*** Opening of READING TEXT ***

Single by Shallipopi

from the album Auracle
- Released: 13 March 2025
- Genre: Afrobeats
- Length: 2:24
- Label: Plutomania; Since '93;
- Songwriters: Crown Uzama; Dwills Harmony; Eredoro Progress;
- Producer: Progrex

Shallipopi singles chronology
| "Benin Boys" (2024) | "Laho" (2025) | "Laho II" (2025) |

Music video
- "Laho" on YouTube

= Laho (song) =

2025 single by Shallipopi

"Laho" is a song by Nigerian singer and rapper Shallipopi. It was released on 13 March 2025, under Shallipopi's record label, Plutomania Records and the British label Since '93. The song peaked at number 5 on the Billboard U.S. Afrobeats Songs chart.

== Background and controversy ==
In January 2025, Shallipopi previewed the song with a studio session snippet on his official Twitter account. "Laho" was initially released on 21 February 2025. However, it was subsequently removed due to a dispute with his record label. The controversy surrounding the song's release led to a publicized disagreement between Shallipopi and his former label executive. After resolving the issue, Shallipopi re-released the single "Laho" on 13 March 2025, under Plutomania Records and Since '93, in accordance with the agreed-upon distribution arrangement.

== Composition ==
"Laho" loosely translates to "please don’t let me fall" or "don't let me down" in the Edo language. The lyrics celebrate his wealth, fame, and hometown Benin City, with Shallipopi adopting the persona of the "Minister of Enjoyment" to emphasize his luxurious lifestyle.

== Critical reception ==
Rolling Stone included "Laho" in their list of the Best Songs of 2025 So Far, with author Mankaprr Conteh describing it as "the laid-back anthem that's taken over African social media." Conteh further stated that Shallipopi "created another moment with 'Laho'", as he had previously "made a splash" with "Cast" featuring Odumodublvck in 2023, and was "repping for his hometown of Benin City" in "Benin Boys" with Rema in 2024. Nosakhare Akhimien of Premium Times commended Shallipopi for "blending his Benin roots with modern Afrobeats vibes." Akhimien concluded, "With 'Laho', Shallipopi strengthens his grip on Nigerian street pop," adding that "the song's Edo roots, money struggles, and hypnotic beat make it stand out." Peace Umanah of TooXclusive praised Shallipopi's "ability to blend street lingo with catchy hooks," making the song "an instant club and street anthem." She concluded that the song showed growth and momentum, calling it "a testament to Shallipopi’s unstoppable rise in the Nigerian music scene."

*** Close of READING TEXT ***
*** Opening of RECORD EXTRACTS ***

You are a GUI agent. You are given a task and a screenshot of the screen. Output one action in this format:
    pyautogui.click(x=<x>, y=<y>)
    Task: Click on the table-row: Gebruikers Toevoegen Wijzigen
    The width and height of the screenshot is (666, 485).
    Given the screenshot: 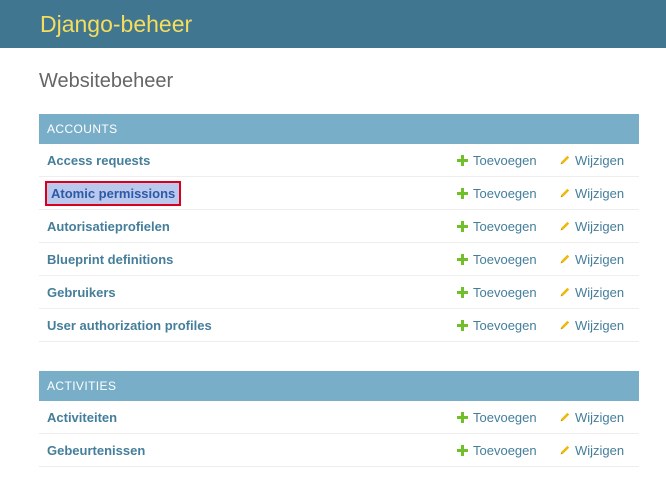 What is the action you would take?
    pyautogui.click(x=339, y=292)
    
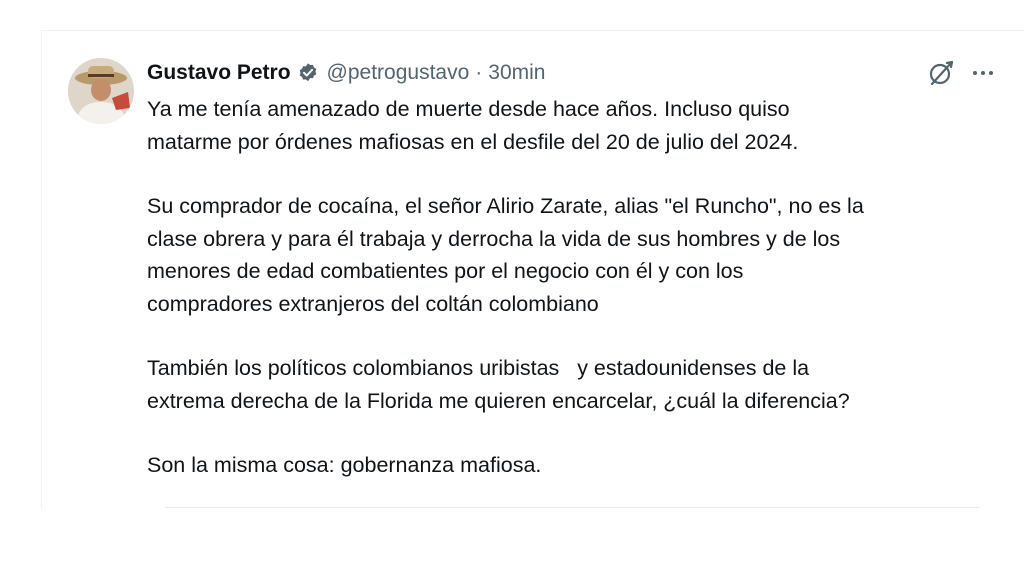  What do you see at coordinates (941, 73) in the screenshot?
I see `slashed-circle-icon` at bounding box center [941, 73].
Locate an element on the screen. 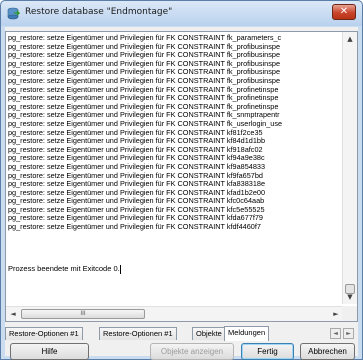 This screenshot has height=360, width=363. exit-status-line: Prozess beendete mit Exitcode 0. is located at coordinates (64, 269).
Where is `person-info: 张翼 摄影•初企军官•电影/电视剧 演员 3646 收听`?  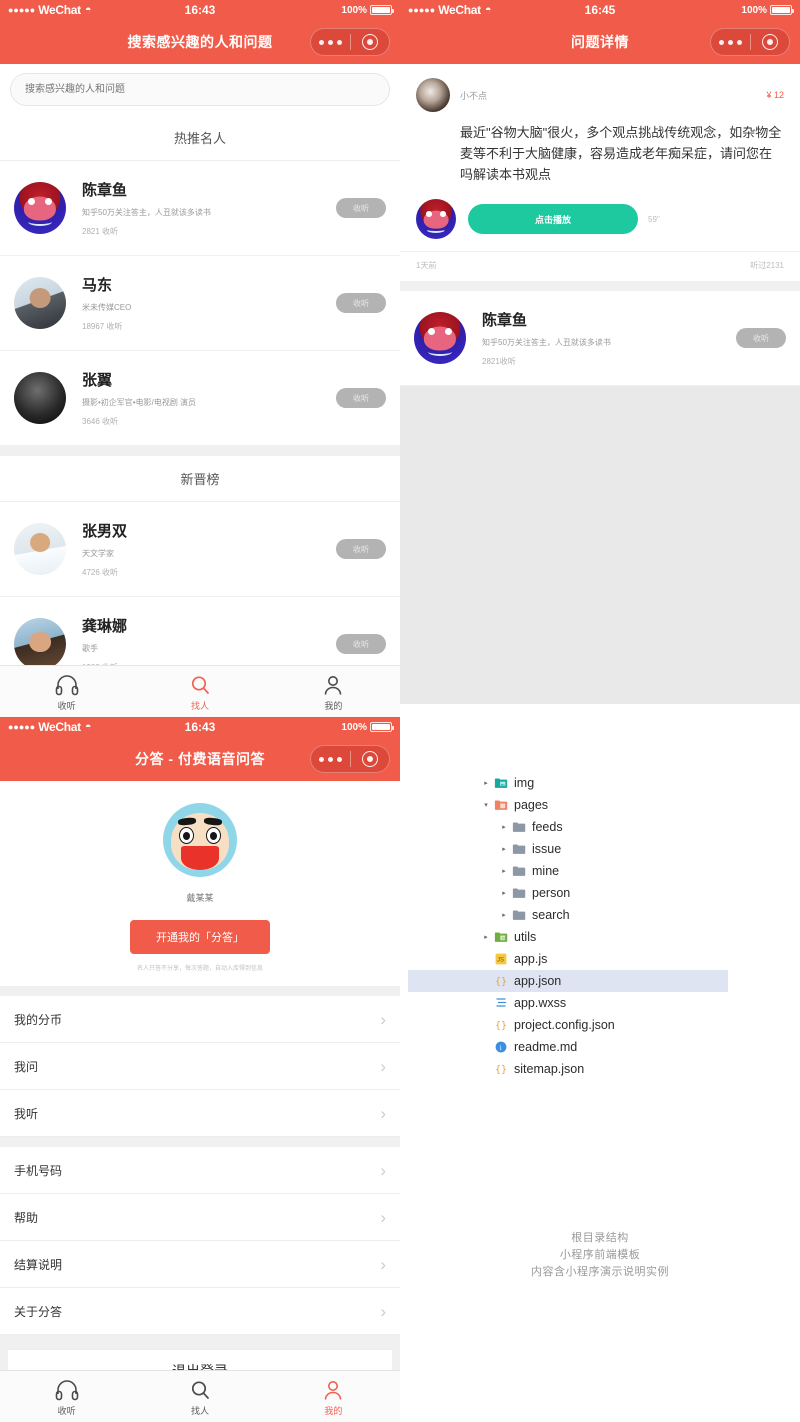
person-info: 张翼 摄影•初企军官•电影/电视剧 演员 3646 收听 is located at coordinates (201, 398).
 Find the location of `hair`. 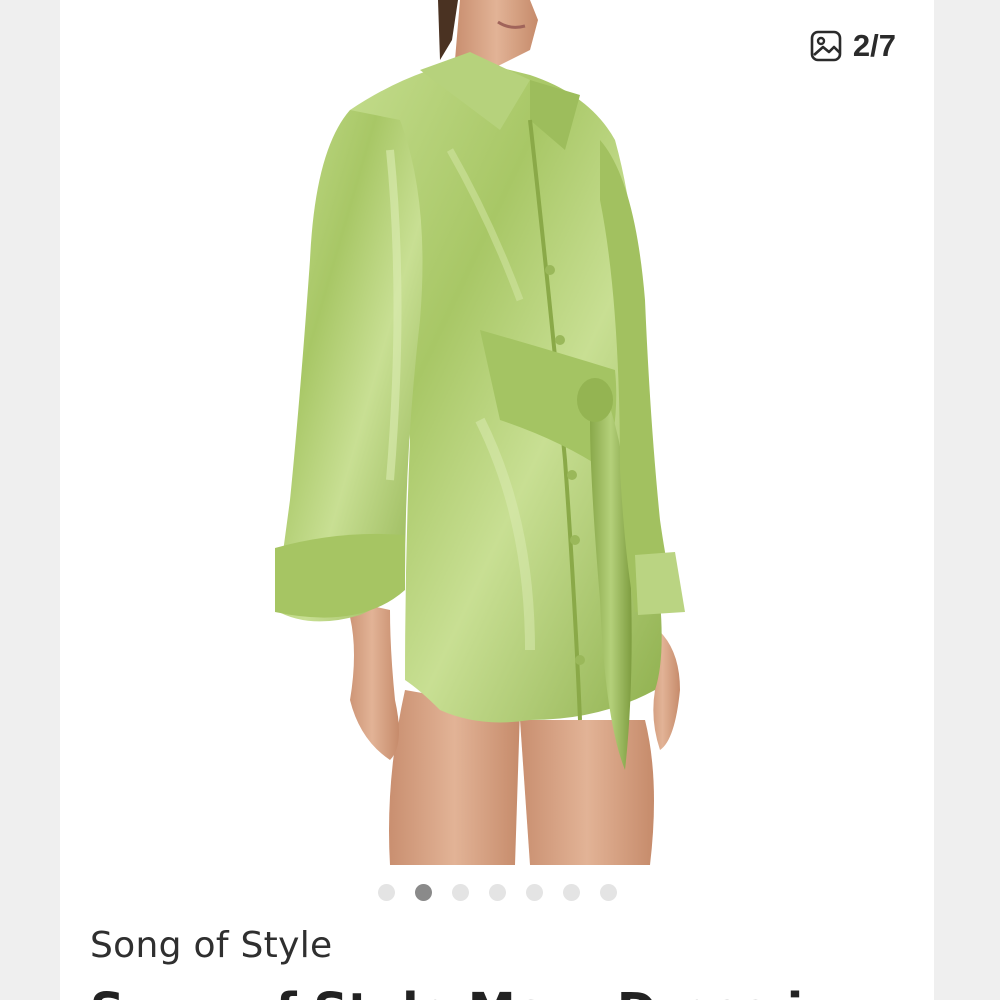

hair is located at coordinates (448, 30).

*** Close of RECORD EXTRACTS ***

[WRITTEN TASK]: Reproduce word for word everything in the article on the song "Laho", from "Music video" down to "Afrobeats Songs chart.".

[TASK OUTPUT]:
Music video
- "Laho" on YouTube

= Laho (song) =

2025 single by Shallipopi

"Laho" is a song by Nigerian singer and rapper Shallipopi. It was released on 13 March 2025, under Shallipopi's record label, Plutomania Records and the British label Since '93. The song peaked at number 5 on the Billboard U.S. Afrobeats Songs chart.